In a phone interview with the Daily Caller, Douglas Johnson of the National Right to Life Committee responded to Stupak's charges. “We haven’t said anything to suggest we think executive orders are never of value,” he said.

However, Johnson pointed out that Bush's executive order supported existing law, whereas Obama's executive order "basically just recites what's in the Senate bill.

"We do not understand how an Executive Order, no matter how well intentioned, can substitute for statutory provisions," noted the USCCB in a statement Tuesday. Even Planned Parenthood's Cecile Richards asserted that the bill would "significantly increase access to reproductive health care," and dismissed the order as a "symbolic" gesture.

Stupak also noted in the interview, in answering a question on papal sovereignty, that, "the Pope and the Catholic faith does not control Catholic legislators." "We must vote reflective of our districts and our beliefs. When I vote pro-life, it happens to be my own personal belief, also my district’s beliefs and the nation's," he said.

The national pro-life movement has continued to recoil from the lawmaker: days after the Susan B. Anthony List rescinded its planned "Defender of Life" award for Stupak, Michigan Right to Life has rescinded its endorsement of the lawmaker.

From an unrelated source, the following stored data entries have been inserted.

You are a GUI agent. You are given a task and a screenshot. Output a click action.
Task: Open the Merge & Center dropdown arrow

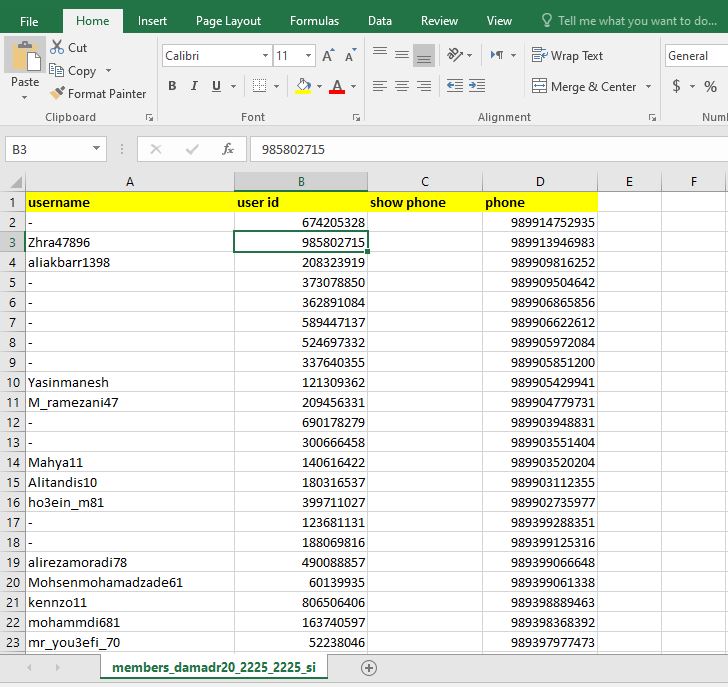(649, 87)
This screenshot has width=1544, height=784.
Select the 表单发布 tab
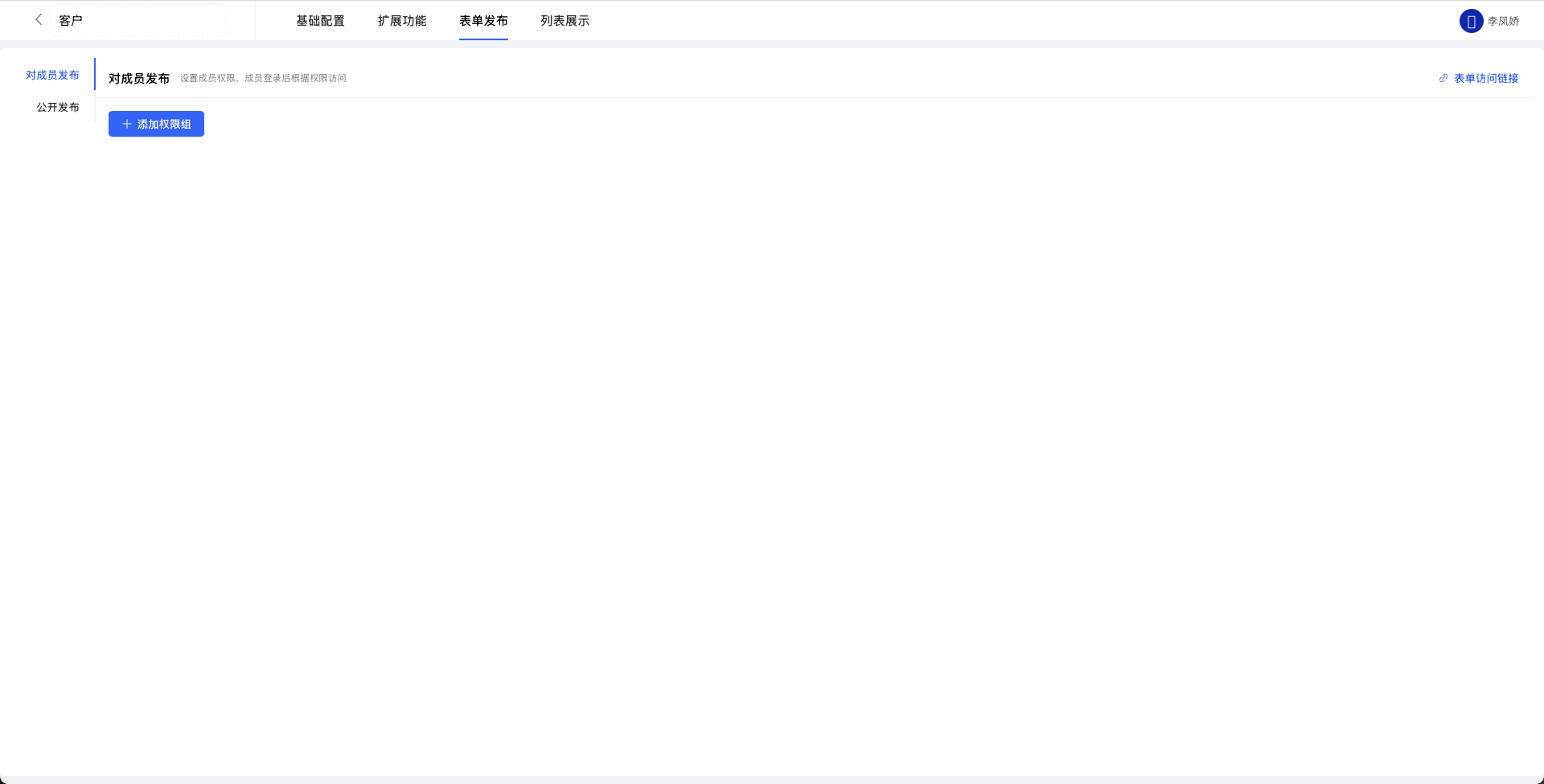(483, 21)

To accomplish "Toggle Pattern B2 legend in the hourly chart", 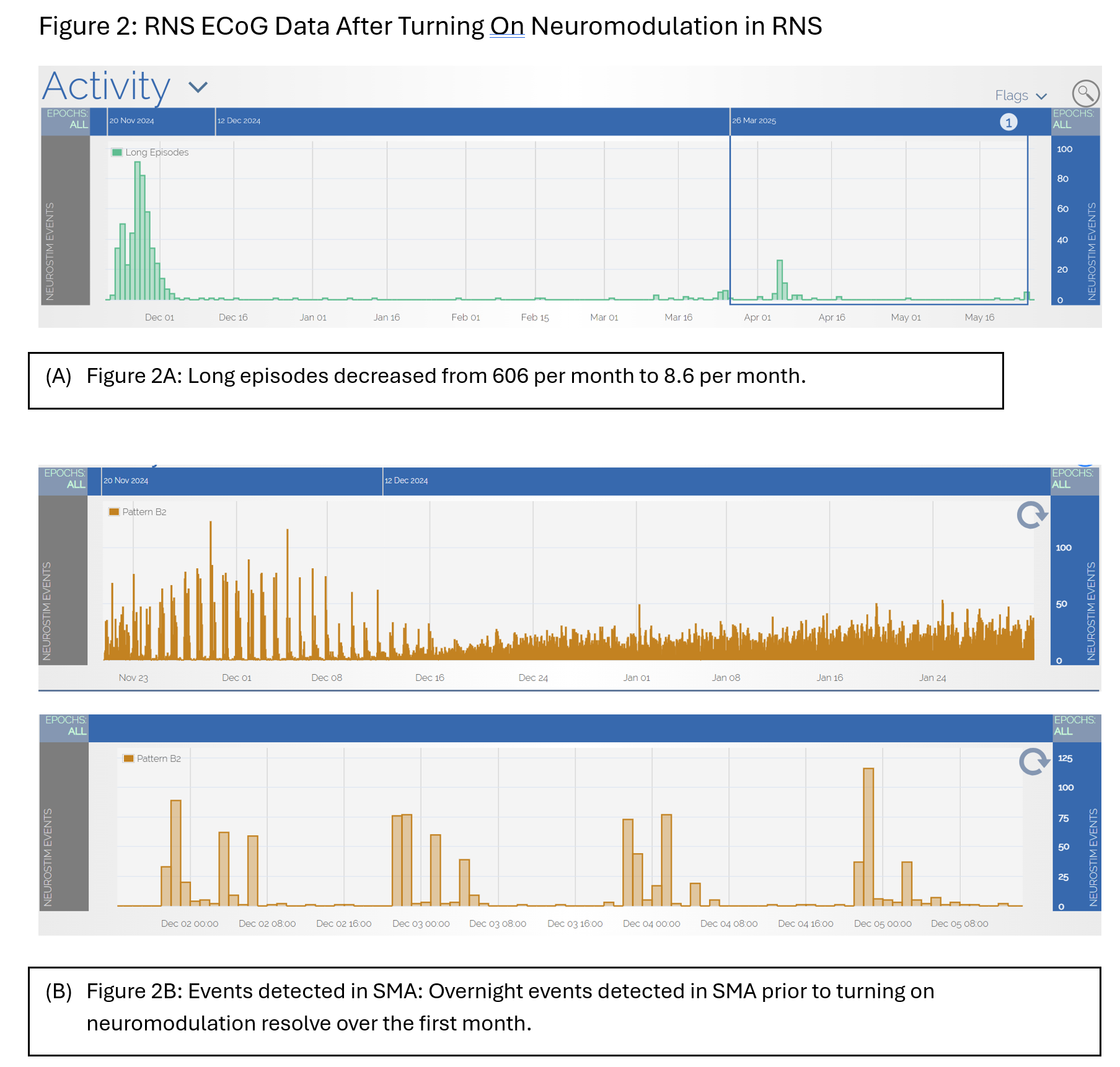I will (152, 758).
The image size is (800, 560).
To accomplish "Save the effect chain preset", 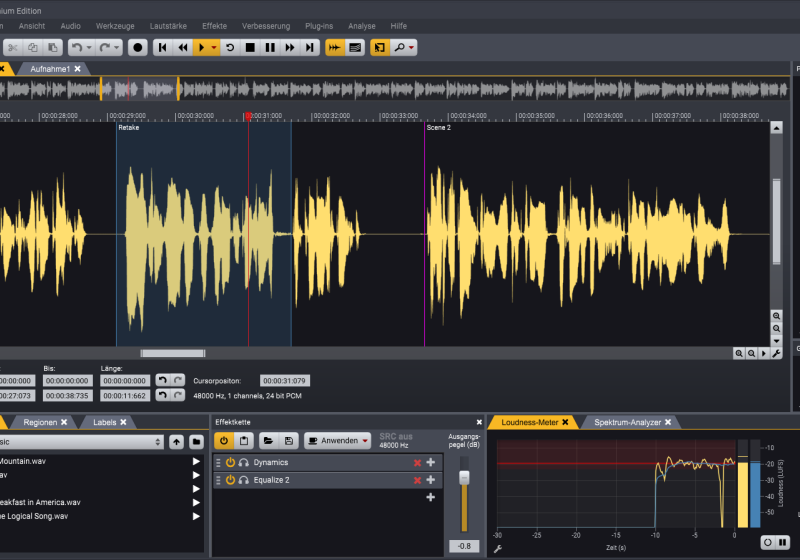I will coord(288,440).
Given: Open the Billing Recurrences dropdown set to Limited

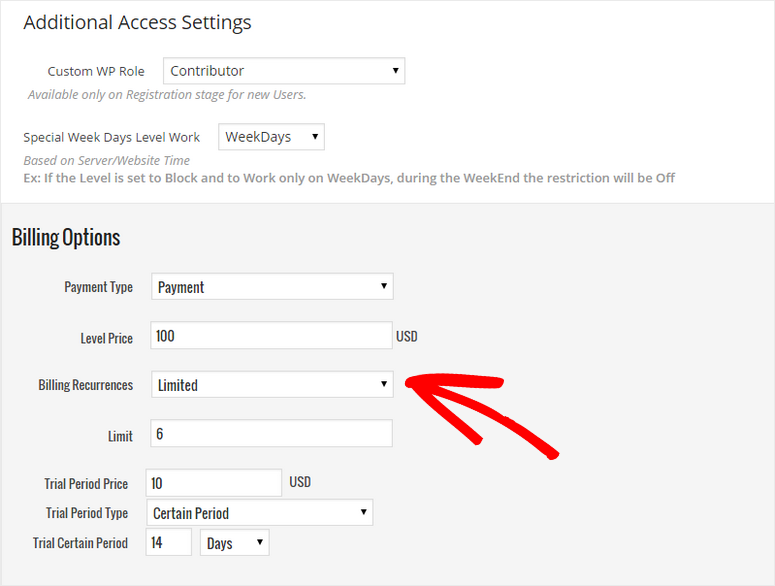Looking at the screenshot, I should tap(272, 385).
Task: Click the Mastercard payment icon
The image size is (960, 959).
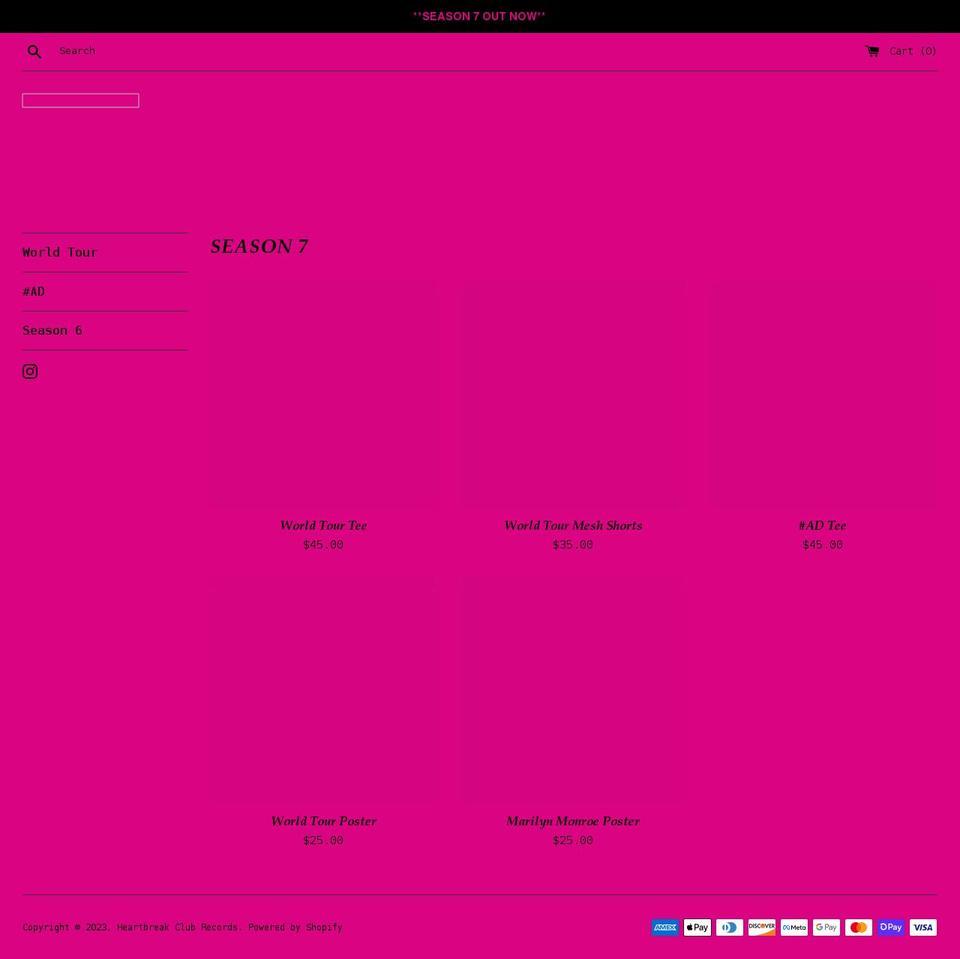Action: coord(858,927)
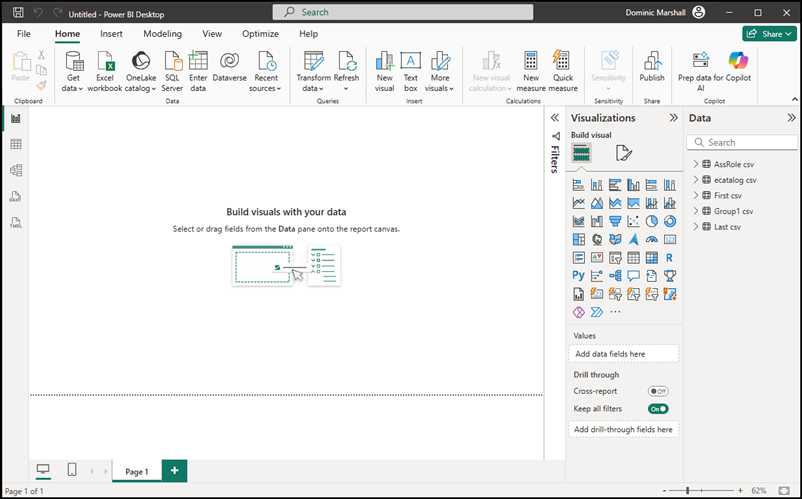Collapse the Visualizations pane
Image resolution: width=802 pixels, height=499 pixels.
673,118

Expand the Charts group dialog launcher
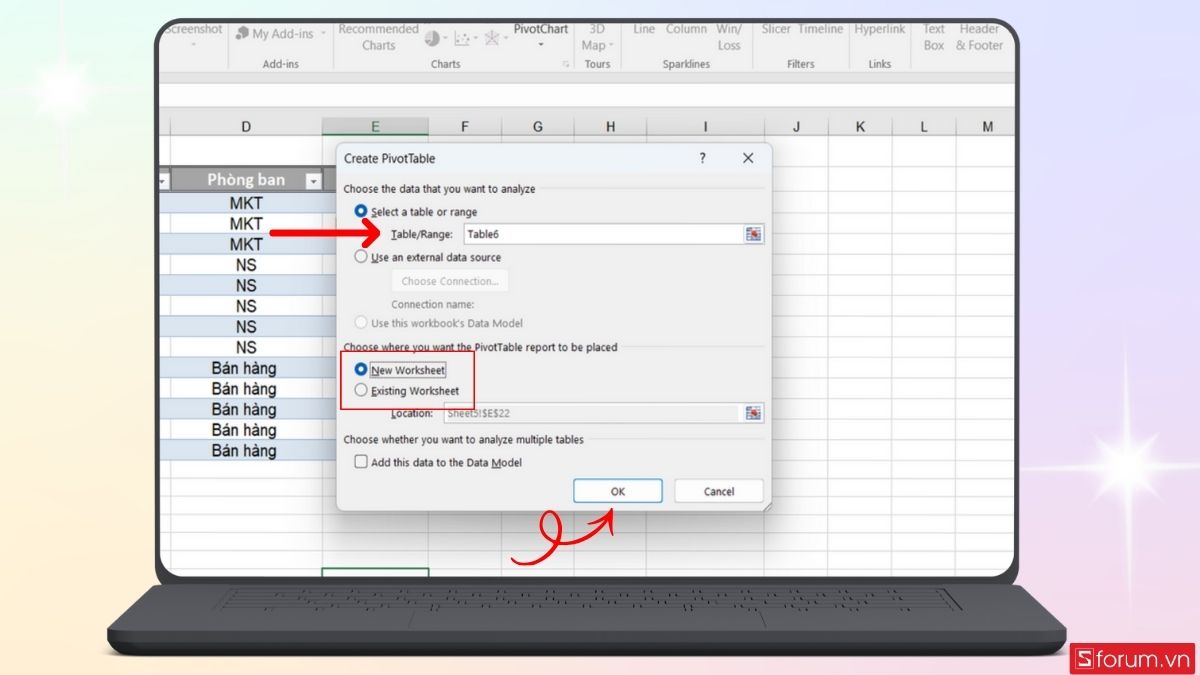click(x=565, y=64)
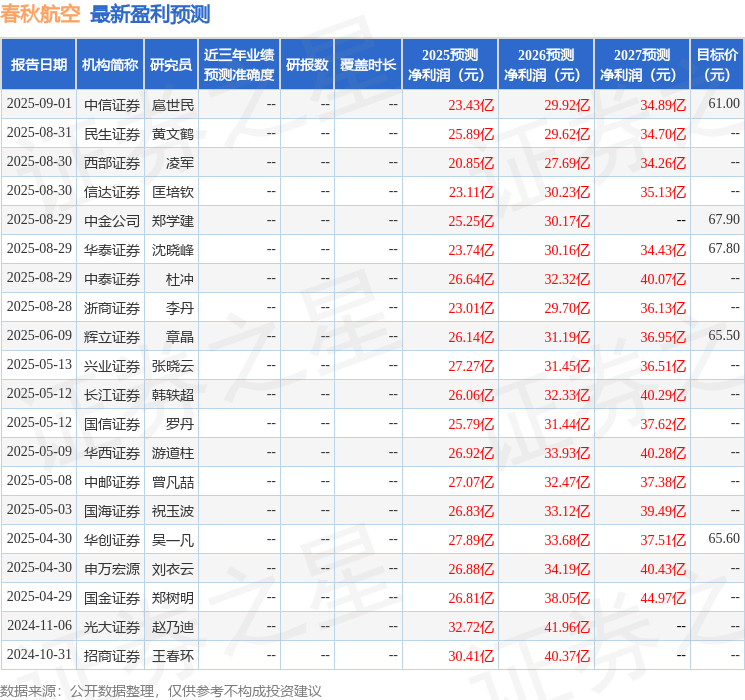Click the 近三年业绩预测准确度 header

coord(239,65)
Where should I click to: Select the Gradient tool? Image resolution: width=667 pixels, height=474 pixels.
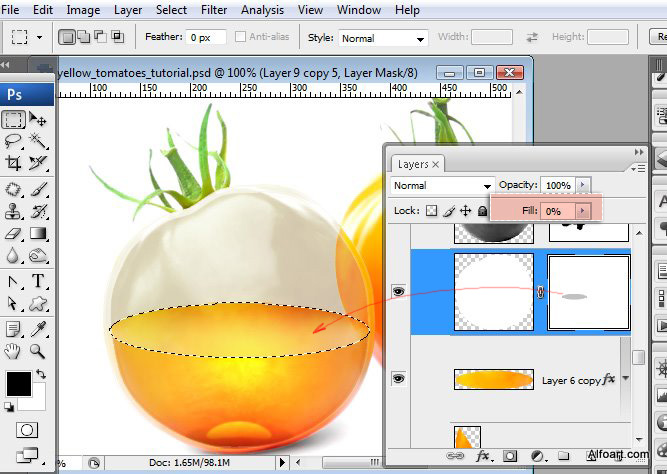click(x=39, y=234)
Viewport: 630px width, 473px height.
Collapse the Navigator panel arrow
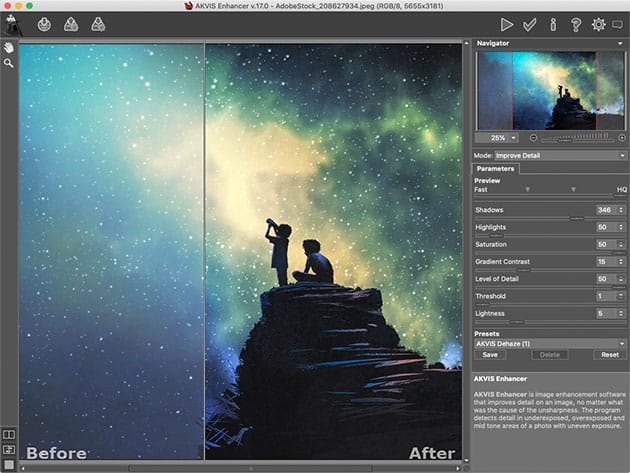622,44
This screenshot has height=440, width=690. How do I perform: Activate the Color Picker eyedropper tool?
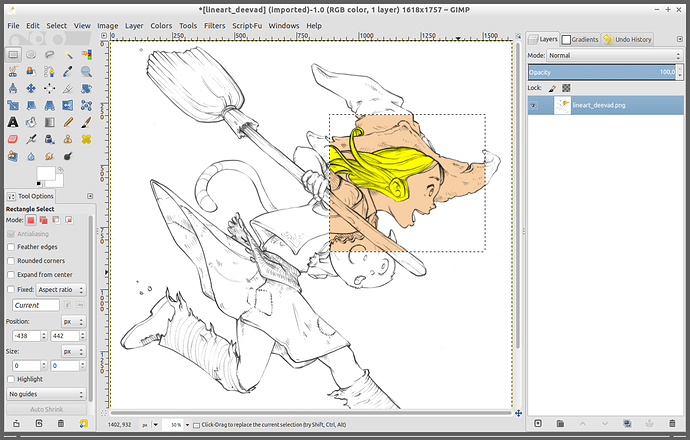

"Rep. Stupak indicated he would oppose any efforts to include federally funded abortion in national health care plans; support efforts to specifically exclude federally funded abortion in national health care plans; and be willing to vote against federal funding of abortion except where necessary to save the life of the mother," said the group in a statement.

"On March 21, Rep. Stupak failed to meet those requirements by voting for President Barack Obama's health care bill, H.R. 3590."